The Causal Roundup #2

Anu Sharma
Wed Oct 13 2021

Processes and Infrastructure

The Causal Roundup is a biweekly review of industry leading work in causality. From experimentation to causal inference, we share work from teams who are building the future of product decision making. In this week’s edition, we focus on processes and infrastructure - the force multipliers for every team.

Raising the bar on product decisions 💪

A key aspect of building an experimentation culture is standardizing how different teams execute and interpret experiments. Earlier this summer, Booking explained how they get to the heart of the issue: Running bad experiments is just a very expensive and convoluted way to make unreliable decisions.

What really matters to us is not how many product decisions are made, nor how fast decisions are made, but how good those decisions are.

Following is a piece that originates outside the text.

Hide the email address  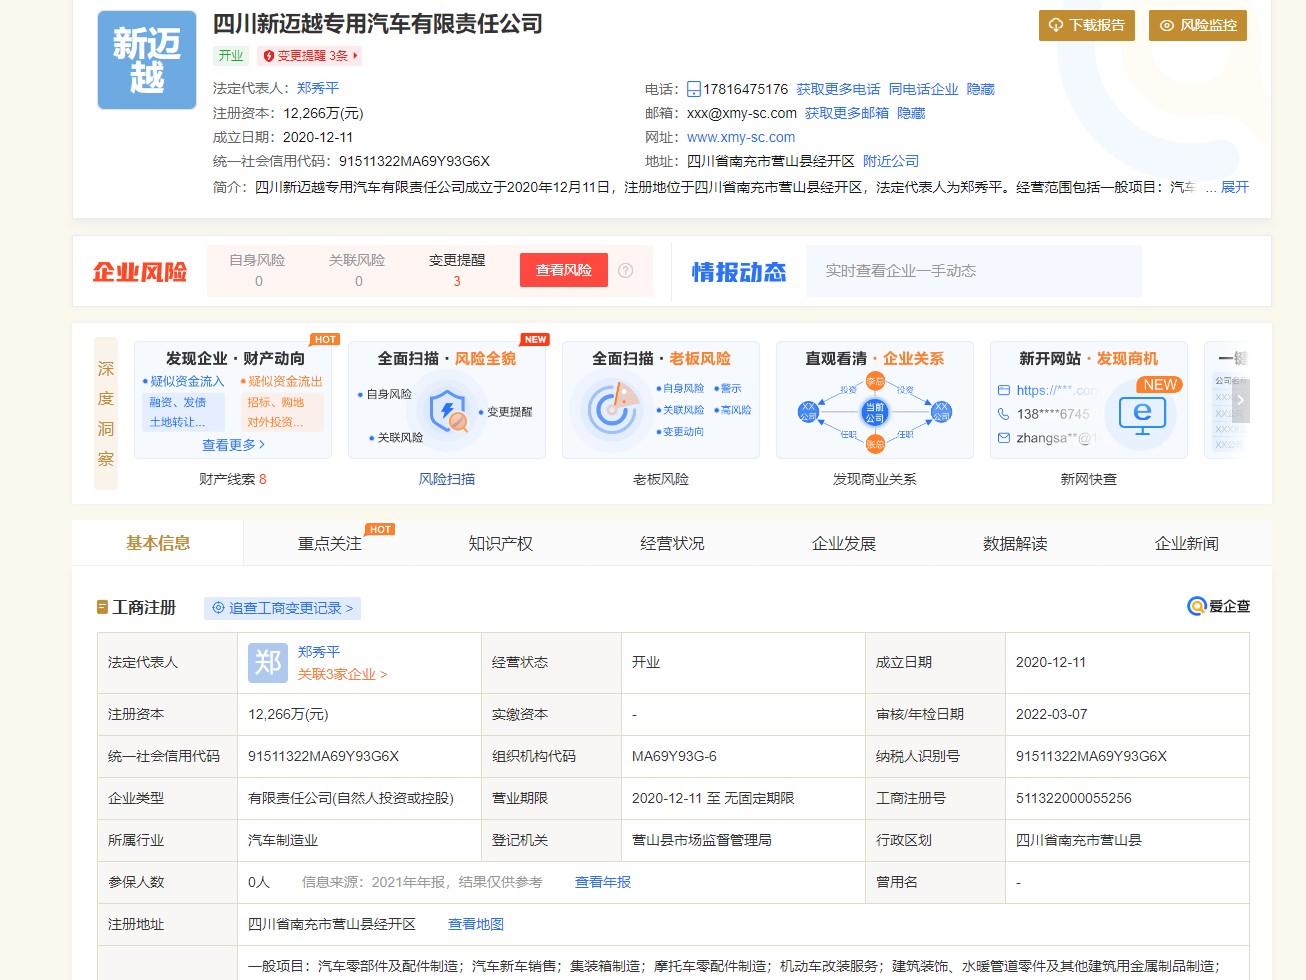point(910,113)
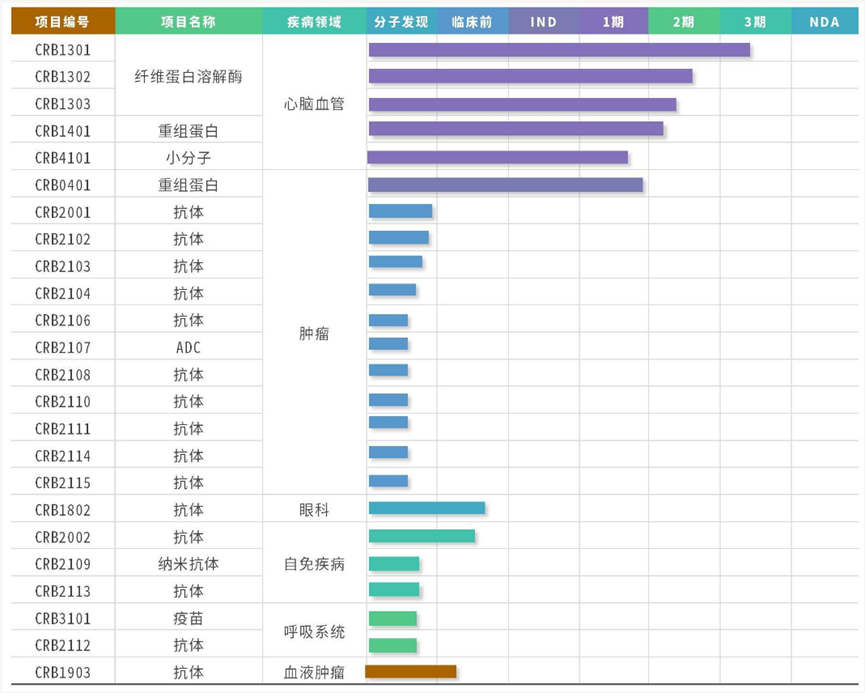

They define a three-point rubric to assess each decision based on design, execution, and shipping criteria. Design establishes the fundamentals by ensuring that teams pay attention to the power of an experiment and record the outcomes they expect. Execution ensures that teams don’t compromise on the duration of the experiment. Shipping formalizes the go/no-go decision based on pre-established shipping criteria.

At a tactical level, ratings for these three dimensions track the performance of a team and department over time. More importantly, at a strategic level, the team responsible for the experimentation platform measures how they’re influencing the quality of company-wide decisions and how their customers (internal teams) are using the platform tools. This enables them to constantly improve their tooling to better serve company-wide objectives around the quality of product decisions.

While Booking.com has shared a lot of awesome work on product experimentation, this is the only instance we’ve seen in the wild of a company setting and raising the bar on their decision making process.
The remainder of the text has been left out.